Tuesday, June 19, 2012

PM: Advancing from Elective to Core Curriculum

Upstate Medical University is currently revising its undergraduate medical curriculum to keep pace with the rapid changes that have occurred in healthcare over the past couple decades.  Like many U.S. medical schools, our present curriculum is a modest variation of that proposed by Abraham Flexner two years before the sinking of the Titanic in 1912.  Needless to say, the way doctors practice medicine 100 years later is beginning to emphasize a substantially unique set of tools (e.g. EHRs), principles (e.g. genomics), and behaviors (e.g. e-Patients and social media).  

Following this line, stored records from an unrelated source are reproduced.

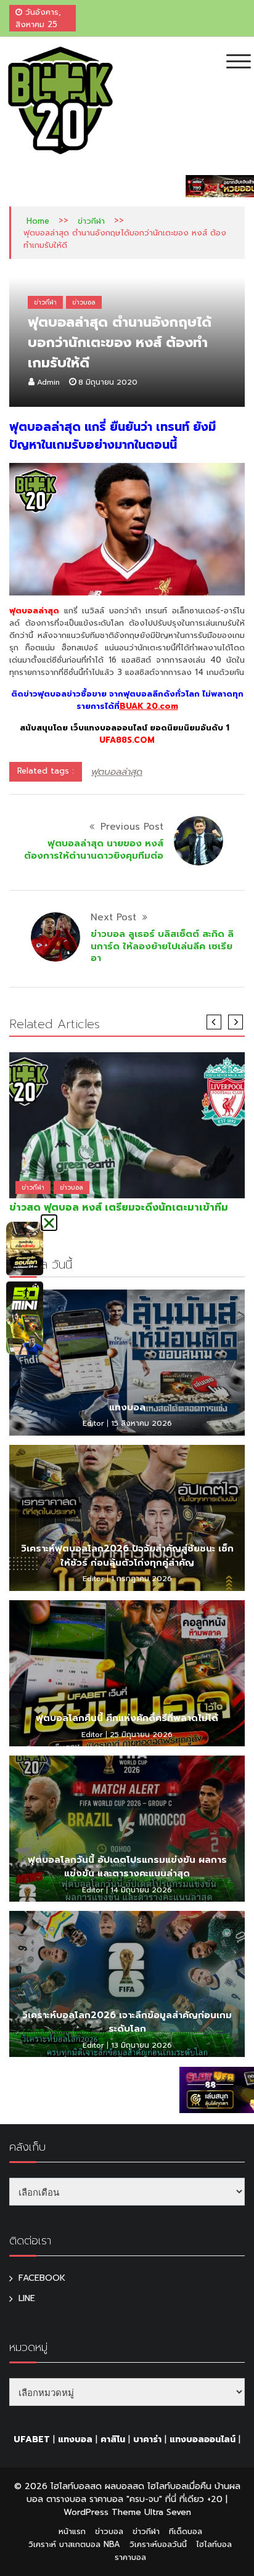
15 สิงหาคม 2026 (141, 1423)
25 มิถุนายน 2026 (141, 1734)
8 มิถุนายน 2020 (107, 382)
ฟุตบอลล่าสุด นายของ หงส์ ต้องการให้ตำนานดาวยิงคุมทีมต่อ (93, 849)
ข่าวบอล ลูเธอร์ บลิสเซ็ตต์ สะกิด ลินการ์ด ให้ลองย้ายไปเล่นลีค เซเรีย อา (162, 946)
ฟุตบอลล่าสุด (116, 772)
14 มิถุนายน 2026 (141, 1889)
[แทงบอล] (127, 1363)
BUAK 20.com (149, 706)
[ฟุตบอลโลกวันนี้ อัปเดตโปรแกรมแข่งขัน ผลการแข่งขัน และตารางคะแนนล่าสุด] (127, 1829)
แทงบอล (127, 1407)
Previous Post (131, 826)
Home (38, 221)
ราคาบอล (130, 2557)
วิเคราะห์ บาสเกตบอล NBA (74, 2544)
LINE (26, 2298)
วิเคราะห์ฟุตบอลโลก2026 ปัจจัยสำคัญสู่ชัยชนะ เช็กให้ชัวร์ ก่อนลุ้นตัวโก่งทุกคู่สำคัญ (127, 1555)
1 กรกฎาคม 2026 (141, 1578)
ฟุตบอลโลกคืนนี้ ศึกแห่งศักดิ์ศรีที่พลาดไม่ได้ (127, 1718)
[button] (49, 1223)
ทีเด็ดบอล (185, 2531)
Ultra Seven (167, 2512)
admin (48, 382)
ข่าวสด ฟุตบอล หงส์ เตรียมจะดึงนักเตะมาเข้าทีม (118, 1207)
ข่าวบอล (84, 302)
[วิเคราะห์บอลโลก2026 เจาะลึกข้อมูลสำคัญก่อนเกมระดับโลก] (127, 1984)
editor (93, 1423)
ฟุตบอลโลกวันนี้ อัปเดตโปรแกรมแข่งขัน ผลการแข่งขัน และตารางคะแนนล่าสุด (127, 1867)
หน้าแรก (72, 2531)
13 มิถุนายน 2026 (141, 2045)
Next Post (113, 917)
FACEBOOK (41, 2277)
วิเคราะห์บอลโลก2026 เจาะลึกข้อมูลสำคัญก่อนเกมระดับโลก (127, 2022)
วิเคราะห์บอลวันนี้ (158, 2544)
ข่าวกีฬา (91, 221)
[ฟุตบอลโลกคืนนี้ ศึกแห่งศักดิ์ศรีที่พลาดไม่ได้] (127, 1673)
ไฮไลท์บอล (214, 2544)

The new medical curriculum will undoubtedly implement more clinical exposure in the first two years, with better integration of basic science and clinical topics throughout the entire, standard 4 year program. Delivery is expected to incorporate increased active learning (e.g. live patients) and critical thinking, and decreased passive learning (e.g. lectures).  These are not novel concepts; many if not most medical schools across the country have made or intend to make similar changes.

The relevance of this change to me is that all material presently taught in my elective "Personalized Medicine 101: Digitizing Diagnosis for Doctors" would be absorbed into the core curriculum where all students become equally immersed in the topic areas.  PM101 topics include, but are not limited to: Genomics in Health & Disease, Molecular Diagnostics/Prognostics, Prenatal Diagnosis/Carrier Detection/Newborn Screening, Direct to Consumer Genetic Testing, Genetic Counseling, GINA/ELSI, Pharmacogenomics in Drug Metabolism, Epigenetics & GxE, Proteomics, EHRs/PHRs, Clinical Decision Support systems (e.g. IBM Watson), e-Patients & Participatory Medicine, Healthcare Social Media, mHealth, and Telemedicine. 

Should all of these topics represent core material for all budding docs setting up a clinical practice in the 21st century?  That is certainly my belief, assuming we stick with tradition and continue to train all budding docs for a once-size-fits-all M.D. degree.  Bear in mind that students entering medical school in 2012 will begin independent practice, on average, around 2020.  

This does not mean we stop teaching empathy, professionalism, differential diagnosis, systems medicine, gross anatomy, etc.  Indeed, all of those topics will be part of the new curriculum.  So, how does one teach exponentially increased clinical knowledge and skills without simultaneously increasing the curricular timeline?  Therein lies the $64M question for the task force assigned to sinking the Flexner model in 2012.